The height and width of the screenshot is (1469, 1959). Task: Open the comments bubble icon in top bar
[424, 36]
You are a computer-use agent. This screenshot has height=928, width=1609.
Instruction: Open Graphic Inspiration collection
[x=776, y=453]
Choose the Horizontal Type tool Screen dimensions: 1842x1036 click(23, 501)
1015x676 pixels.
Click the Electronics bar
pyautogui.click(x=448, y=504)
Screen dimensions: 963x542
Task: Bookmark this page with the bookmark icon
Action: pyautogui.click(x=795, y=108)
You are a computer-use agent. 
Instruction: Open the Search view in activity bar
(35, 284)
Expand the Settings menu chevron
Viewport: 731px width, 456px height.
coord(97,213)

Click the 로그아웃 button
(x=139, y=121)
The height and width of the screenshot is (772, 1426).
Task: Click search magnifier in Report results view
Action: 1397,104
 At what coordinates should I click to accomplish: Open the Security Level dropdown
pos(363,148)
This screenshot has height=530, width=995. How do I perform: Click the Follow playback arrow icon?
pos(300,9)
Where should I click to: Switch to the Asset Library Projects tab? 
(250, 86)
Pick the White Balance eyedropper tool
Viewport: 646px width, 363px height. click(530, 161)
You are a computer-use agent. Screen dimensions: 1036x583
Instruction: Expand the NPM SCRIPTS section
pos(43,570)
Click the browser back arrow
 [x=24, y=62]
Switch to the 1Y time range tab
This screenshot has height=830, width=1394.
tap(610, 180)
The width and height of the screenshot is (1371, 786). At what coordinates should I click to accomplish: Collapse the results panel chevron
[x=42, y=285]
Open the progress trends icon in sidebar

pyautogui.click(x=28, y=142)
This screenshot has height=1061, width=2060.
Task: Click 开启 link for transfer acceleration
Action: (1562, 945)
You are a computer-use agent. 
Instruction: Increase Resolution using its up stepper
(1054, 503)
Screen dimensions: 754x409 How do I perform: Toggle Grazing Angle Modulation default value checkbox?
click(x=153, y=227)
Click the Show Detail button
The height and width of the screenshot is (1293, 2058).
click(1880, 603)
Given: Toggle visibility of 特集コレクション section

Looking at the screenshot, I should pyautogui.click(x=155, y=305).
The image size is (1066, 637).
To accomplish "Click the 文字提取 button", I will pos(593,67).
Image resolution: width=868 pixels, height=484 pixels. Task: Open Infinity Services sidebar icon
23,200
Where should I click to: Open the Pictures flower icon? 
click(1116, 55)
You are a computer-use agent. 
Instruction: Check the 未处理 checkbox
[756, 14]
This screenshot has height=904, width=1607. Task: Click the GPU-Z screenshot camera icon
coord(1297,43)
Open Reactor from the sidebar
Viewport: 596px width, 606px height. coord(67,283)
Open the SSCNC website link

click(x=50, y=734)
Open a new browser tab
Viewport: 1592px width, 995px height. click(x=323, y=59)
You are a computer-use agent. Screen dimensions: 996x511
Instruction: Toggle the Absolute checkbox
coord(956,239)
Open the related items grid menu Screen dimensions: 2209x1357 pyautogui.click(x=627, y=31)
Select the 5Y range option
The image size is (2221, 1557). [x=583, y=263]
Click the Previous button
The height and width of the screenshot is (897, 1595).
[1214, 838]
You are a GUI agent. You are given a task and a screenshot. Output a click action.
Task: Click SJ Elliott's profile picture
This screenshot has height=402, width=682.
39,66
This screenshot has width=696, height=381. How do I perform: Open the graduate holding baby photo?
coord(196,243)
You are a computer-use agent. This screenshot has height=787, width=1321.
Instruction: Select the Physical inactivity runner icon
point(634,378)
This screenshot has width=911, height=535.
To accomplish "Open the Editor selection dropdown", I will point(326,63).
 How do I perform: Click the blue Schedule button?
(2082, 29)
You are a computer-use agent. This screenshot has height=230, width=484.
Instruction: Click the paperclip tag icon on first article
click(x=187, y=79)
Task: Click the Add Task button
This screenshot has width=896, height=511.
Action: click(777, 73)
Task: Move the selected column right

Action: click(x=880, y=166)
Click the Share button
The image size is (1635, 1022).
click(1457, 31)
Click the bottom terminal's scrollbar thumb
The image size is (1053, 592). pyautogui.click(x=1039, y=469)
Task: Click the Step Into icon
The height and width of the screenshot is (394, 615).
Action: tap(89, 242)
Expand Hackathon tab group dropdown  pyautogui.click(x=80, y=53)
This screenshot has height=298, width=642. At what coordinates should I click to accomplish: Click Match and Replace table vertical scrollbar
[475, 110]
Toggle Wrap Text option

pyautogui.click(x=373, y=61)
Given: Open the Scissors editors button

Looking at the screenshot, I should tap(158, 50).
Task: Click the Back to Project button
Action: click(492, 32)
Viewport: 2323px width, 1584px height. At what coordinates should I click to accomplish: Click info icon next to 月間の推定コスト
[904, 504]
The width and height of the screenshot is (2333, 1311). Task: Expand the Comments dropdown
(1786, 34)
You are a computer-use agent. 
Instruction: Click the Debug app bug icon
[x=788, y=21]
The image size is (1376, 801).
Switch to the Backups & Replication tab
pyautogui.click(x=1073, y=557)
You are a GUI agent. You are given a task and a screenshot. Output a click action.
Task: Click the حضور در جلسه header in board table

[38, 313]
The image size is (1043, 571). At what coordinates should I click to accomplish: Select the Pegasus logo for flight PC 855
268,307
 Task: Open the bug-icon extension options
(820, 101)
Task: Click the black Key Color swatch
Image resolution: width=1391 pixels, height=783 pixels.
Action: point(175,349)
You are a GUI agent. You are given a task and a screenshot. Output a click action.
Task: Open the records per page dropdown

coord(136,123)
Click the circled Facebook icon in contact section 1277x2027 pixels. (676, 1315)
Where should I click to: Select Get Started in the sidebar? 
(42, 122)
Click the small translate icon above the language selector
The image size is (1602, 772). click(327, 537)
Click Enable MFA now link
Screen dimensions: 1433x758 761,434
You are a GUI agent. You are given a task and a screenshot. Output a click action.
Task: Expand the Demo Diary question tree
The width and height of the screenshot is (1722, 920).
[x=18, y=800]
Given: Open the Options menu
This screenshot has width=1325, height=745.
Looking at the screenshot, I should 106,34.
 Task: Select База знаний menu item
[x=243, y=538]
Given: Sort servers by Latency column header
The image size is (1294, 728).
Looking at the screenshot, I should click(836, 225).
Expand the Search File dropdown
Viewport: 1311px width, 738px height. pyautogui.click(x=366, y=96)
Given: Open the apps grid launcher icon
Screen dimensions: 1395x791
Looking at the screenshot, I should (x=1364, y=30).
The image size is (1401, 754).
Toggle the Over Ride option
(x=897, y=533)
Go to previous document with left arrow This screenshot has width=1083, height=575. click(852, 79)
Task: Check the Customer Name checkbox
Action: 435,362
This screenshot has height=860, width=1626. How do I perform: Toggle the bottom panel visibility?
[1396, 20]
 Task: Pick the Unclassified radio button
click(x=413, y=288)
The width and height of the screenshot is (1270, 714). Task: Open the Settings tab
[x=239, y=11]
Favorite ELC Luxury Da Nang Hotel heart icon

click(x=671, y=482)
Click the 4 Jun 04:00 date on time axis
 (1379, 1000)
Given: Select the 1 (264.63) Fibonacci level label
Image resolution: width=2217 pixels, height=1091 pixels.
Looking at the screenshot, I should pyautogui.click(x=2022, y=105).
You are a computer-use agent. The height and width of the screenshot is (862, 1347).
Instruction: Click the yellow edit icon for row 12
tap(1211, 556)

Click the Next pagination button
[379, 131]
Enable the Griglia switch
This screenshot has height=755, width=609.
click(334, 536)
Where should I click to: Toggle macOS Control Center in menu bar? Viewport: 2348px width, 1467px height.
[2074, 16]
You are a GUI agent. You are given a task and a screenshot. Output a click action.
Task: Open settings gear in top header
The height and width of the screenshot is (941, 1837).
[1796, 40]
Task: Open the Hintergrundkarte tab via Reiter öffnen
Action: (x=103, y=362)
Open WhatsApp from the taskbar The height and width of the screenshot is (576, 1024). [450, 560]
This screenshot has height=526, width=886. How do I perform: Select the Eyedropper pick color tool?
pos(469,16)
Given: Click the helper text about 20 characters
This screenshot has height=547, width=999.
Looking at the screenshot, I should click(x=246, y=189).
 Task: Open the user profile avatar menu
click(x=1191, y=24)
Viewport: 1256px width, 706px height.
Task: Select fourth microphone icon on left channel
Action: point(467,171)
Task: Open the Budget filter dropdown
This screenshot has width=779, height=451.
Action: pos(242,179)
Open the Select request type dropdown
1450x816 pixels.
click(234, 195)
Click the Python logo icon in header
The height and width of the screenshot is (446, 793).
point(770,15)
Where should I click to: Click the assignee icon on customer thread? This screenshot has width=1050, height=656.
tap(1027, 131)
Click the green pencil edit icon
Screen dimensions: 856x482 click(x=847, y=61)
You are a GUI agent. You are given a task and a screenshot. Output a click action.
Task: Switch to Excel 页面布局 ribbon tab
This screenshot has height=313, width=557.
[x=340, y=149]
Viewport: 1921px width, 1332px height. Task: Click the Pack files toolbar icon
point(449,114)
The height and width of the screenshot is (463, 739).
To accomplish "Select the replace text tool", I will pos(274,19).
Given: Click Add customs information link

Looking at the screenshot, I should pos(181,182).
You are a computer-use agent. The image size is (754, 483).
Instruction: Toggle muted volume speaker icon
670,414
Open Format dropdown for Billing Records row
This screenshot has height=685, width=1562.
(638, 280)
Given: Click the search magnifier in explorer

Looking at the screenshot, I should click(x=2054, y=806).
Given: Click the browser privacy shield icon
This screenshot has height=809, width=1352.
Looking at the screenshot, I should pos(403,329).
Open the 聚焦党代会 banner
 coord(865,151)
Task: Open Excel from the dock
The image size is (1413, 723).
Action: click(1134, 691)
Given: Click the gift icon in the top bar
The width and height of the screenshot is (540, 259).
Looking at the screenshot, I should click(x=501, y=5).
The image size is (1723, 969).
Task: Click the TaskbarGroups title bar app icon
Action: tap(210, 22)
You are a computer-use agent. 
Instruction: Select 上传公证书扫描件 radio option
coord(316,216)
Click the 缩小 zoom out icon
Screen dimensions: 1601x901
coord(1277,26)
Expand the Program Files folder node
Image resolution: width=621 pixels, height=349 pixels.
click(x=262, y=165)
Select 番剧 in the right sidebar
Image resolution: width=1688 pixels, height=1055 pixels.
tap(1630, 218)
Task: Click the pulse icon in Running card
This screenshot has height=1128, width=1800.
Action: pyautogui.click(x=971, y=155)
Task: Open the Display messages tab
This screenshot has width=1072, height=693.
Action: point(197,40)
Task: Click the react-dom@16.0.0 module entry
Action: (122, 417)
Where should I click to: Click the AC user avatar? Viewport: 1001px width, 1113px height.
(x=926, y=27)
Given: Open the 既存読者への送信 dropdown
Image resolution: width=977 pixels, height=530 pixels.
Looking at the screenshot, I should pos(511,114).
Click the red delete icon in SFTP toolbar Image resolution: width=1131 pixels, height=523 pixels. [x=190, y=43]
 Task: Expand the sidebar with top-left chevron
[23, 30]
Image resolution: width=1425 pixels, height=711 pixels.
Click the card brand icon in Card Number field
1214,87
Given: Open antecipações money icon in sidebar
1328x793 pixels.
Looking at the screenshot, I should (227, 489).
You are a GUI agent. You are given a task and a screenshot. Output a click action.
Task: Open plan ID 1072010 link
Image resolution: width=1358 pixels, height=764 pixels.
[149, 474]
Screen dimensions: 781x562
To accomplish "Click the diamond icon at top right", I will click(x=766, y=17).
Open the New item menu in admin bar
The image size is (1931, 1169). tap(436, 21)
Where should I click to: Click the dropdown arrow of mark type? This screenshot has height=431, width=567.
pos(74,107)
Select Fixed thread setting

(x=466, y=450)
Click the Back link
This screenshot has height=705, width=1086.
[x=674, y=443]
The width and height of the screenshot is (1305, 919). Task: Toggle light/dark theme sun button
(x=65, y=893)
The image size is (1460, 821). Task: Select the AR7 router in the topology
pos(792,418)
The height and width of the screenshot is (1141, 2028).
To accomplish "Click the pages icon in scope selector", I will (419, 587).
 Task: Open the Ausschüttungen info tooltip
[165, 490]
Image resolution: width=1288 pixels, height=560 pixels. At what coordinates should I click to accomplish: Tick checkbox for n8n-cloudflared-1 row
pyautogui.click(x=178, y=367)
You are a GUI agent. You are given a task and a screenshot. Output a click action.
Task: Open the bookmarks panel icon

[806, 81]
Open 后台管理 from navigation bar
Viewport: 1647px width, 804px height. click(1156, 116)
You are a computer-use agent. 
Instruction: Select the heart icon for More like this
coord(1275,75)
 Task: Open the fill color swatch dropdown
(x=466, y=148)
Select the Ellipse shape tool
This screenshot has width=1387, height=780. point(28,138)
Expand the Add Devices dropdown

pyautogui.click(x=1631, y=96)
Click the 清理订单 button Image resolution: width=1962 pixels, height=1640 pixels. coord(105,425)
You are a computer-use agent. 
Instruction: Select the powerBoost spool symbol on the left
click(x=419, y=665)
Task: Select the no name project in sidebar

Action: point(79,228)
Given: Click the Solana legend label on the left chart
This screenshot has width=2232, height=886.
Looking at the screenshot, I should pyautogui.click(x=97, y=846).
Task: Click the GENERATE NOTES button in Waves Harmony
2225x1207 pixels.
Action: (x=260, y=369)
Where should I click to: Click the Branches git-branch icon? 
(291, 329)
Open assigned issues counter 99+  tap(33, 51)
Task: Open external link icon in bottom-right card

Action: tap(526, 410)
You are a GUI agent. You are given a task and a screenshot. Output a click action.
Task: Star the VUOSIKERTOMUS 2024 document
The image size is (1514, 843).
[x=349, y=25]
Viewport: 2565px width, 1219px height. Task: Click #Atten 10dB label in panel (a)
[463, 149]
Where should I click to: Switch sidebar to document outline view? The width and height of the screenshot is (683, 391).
§ §
Aim of the task: Of the entries above, repeat exactly the lines between the line with "The height and width of the screenshot is (941, 1837)." and the line with "Open WhatsApp from", inclusive, and no others.

Answer to this exercise:
The height and width of the screenshot is (941, 1837).
[1796, 40]
Task: Open the Hintergrundkarte tab via Reiter öffnen
Action: (x=103, y=362)
Open WhatsApp from the taskbar The height and width of the screenshot is (576, 1024). [450, 560]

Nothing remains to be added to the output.